Love

A powerful word that unites the world.

Defining love for myself, my husband and child is evolving into a sweetness and depth like a fine wine. Perhaps this love tastes like a vintage reserve that you sip and exhale, exclaiming, “yes, this is lovely!”

Let’s start from the beginning, shall we?

As a little girl I had a warped view of love. I desperately craved love and was not finding it from the source who I thought would offer it, namely my parents. Praise God that the Lord has redeemed that with my mom, but I can still speak to my personal thoughts and feelings as a child.

Back to that little girl…

From a young age (right after Kindergarten) I was actively aware that something was wrong with me, or so I thought. I started to put on weight and be “chubby” at age 6. Prior to this, I was thin, carefree, spirited, and happy! 1st Grade began with much insecurity. I can’t pinpoint each occurrence that would make that so, but suffice to say life was different for me.

Dwelling on those daily unkind thoughts, the idea that I didn’t look like everyone else and therefore didn’t feel worthy, continued to grow and balloon with each new birthday.

I loved to dance and my mom had put me into dance lessons around age 4. I loved dance class! Even so, my feelings toward dance became a vacillating love/hate type of relationship. While I LOVED to dance and LOVED music, when I walked into the dance studio, I was often overcome with thoughts like “why aren’t I skinny like the other girls?”

By 2nd, 3rd grade I had a chubby tummy and didn’t look the same way in costumes as my classmates. I adored dancing and would have given my right arm to look like my peers (intense feelings… I know).

Kids can be cruel and disrespectful and I am sure they picked up on my insecurities as the fat shaming at my public school increased every year until late High School. The boys, one in particular named Matt, was crueler then the girls. I remember coming home crying nearly every day. Feelings worthlessness, and not good enough permeated my mind often.

Unfortunately, when I returned home each day, I didn’t feel loved either. Often, my sister and I would return home and my dad would be asleep after our 1 hour bus ride home and my mom would still be at work or commuting.

So what did little Amanda do to cope? She ate. Nachos was my choice food drug most days. I piled up big plates of nachos that brought very temporary comfort (or so I thought). A distorted relationship with food and using it to cope began very early in my childhood.

Meanwhile, I continued to dance and through determination, grit, and hard work made the competition dance company. I was then able to perform at various places and prestigious competitions. I felt special for a little while.

→ Stated task 1
Write out the part of the essay on love that runs from "Unfortunately, when I" up to and including "in my childhood.".
→ Stated task 2
Summarize the essay on love in two sentences.

→ Source excerpt
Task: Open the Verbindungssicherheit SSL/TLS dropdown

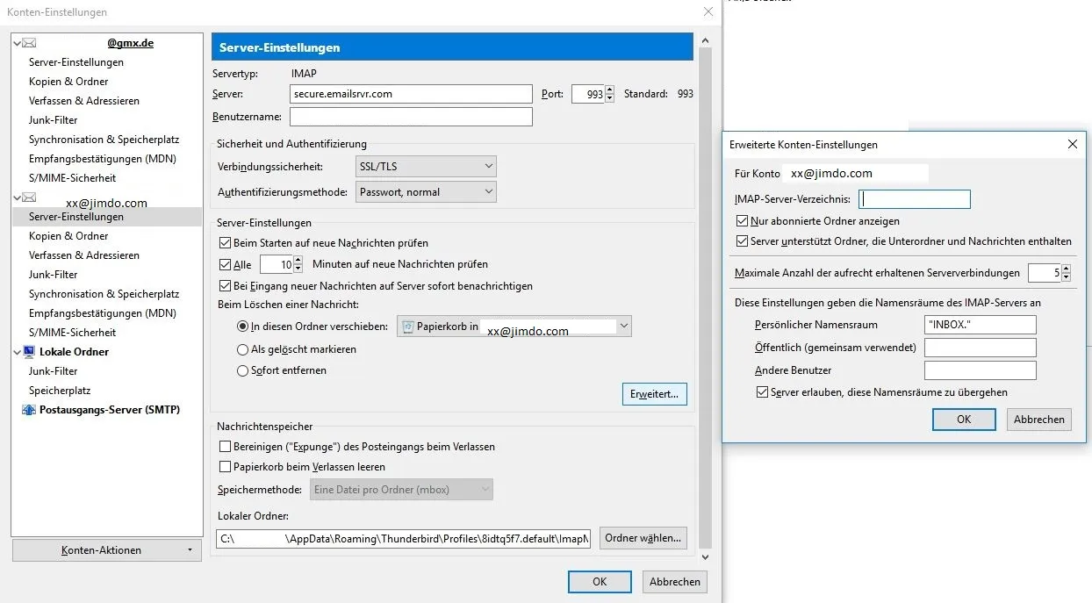Action: [x=426, y=166]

→ Answer 1
Unfortunately, when I returned home each day, I didn’t feel loved either. Often, my sister and I would return home and my dad would be asleep after our 1 hour bus ride home and my mom would still be at work or commuting.

So what did little Amanda do to cope? She ate. Nachos was my choice food drug most days. I piled up big plates of nachos that brought very temporary comfort (or so I thought). A distorted relationship with food and using it to cope began very early in my childhood.

→ Answer 2
Amanda recalls craving love as a child that she did not find from her parents, and she describes how gaining weight at age 6 led to insecurity, fat shaming at school, and comparing herself to the other girls in dance class. She coped by eating, especially nachos, while working hard enough to make the competition dance company, which made her feel special for a little while.